伐木をスポーツやゲームのように楽しみ、その木でログハウスをセルフビルドする。そして、セルフビルドを通して、交流人口を増やすことを目指しています。
通り過ぎる町と呼ばれる長柄町
まずは、荒廃林の杉を伐って長柄町のバス停を作り、今はセルフビルドを広めるべく、ヨムーノDIY女子部など、「女性のチカラでゼロから家づくり」プロジェクトに取り組んでいます。
▶︎ヨムーノDIY女子部の活動レポートはこちら
長柄町役場内のバス停
なんでセルフビルドすることになったのか?
よく「なんで家を建てようと思ったんですか?」と聞かれます。
愚問!!圧倒的愚問!
そんなの決まってんじゃん!
「建ててみたかったから!」
千葉大学が国から委託された林業プロジェクトに広報として関わり、木こりの師匠から「広報をやるからにはチェーンソーくらい体験しないと」と言われ講習を受けたところから、僕の職業「木こり」がスタートしました。

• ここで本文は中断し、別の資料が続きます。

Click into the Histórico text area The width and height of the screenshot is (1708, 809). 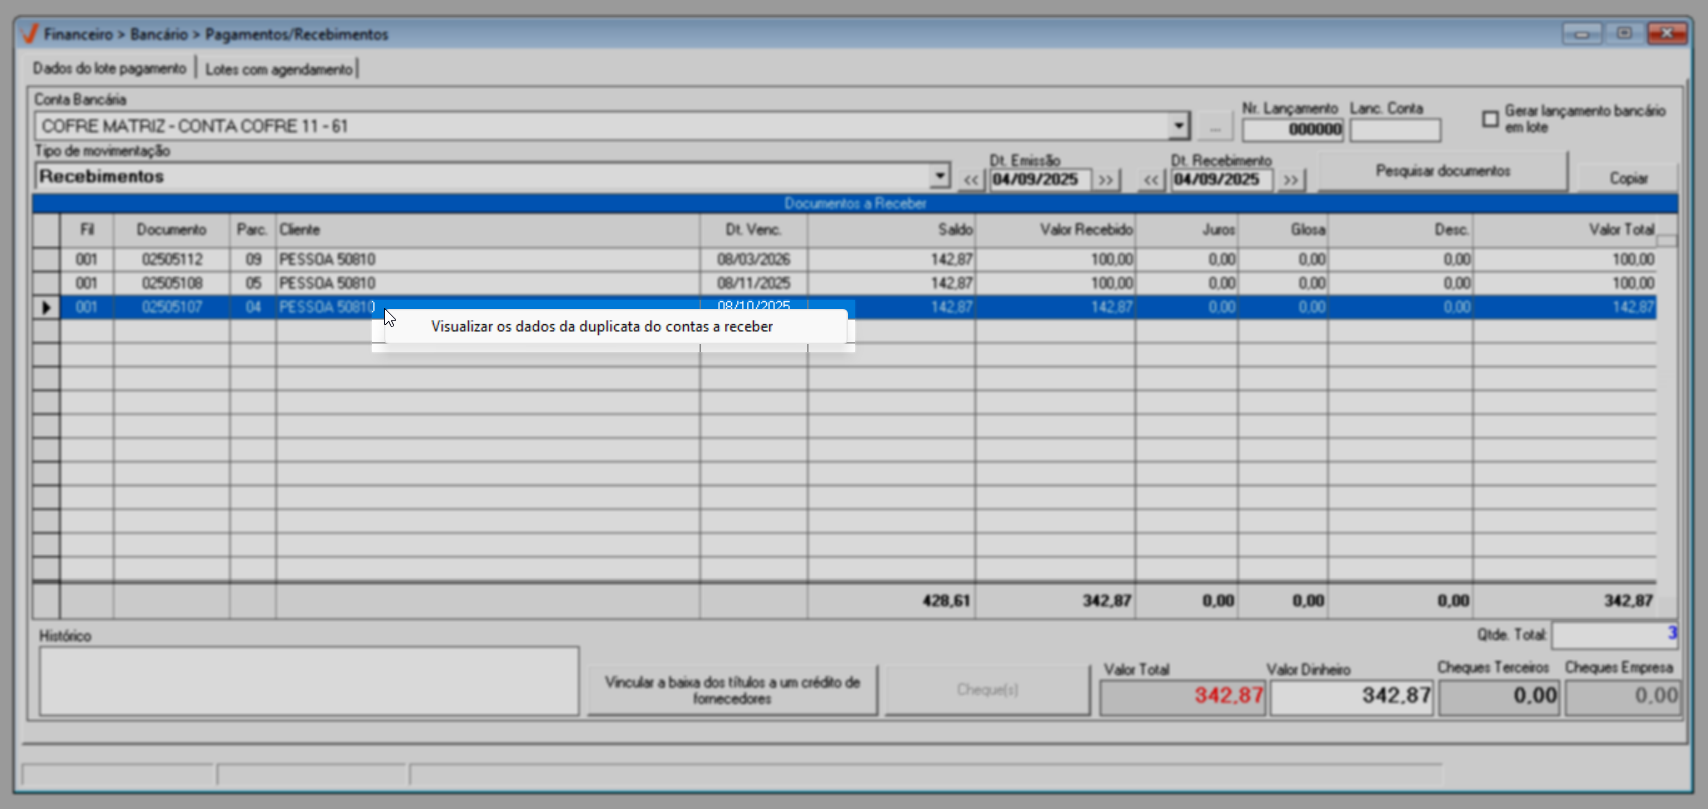tap(309, 681)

全く木こりに興味がなかった僕が、やってみたら、20m以上ある物体(木)を狙った所に倒すという快感と、チェーンソーと言う大ざっぱ過ぎる道具で物理学を体現する戦略性に、ゲームやスポーツ感覚でドハマりました。
で、2015年ごろ、針葉樹、広葉樹合わせて1,000本以上の伐木を経験し、特殊伐採(樹上での伐採)等の経験も積み…。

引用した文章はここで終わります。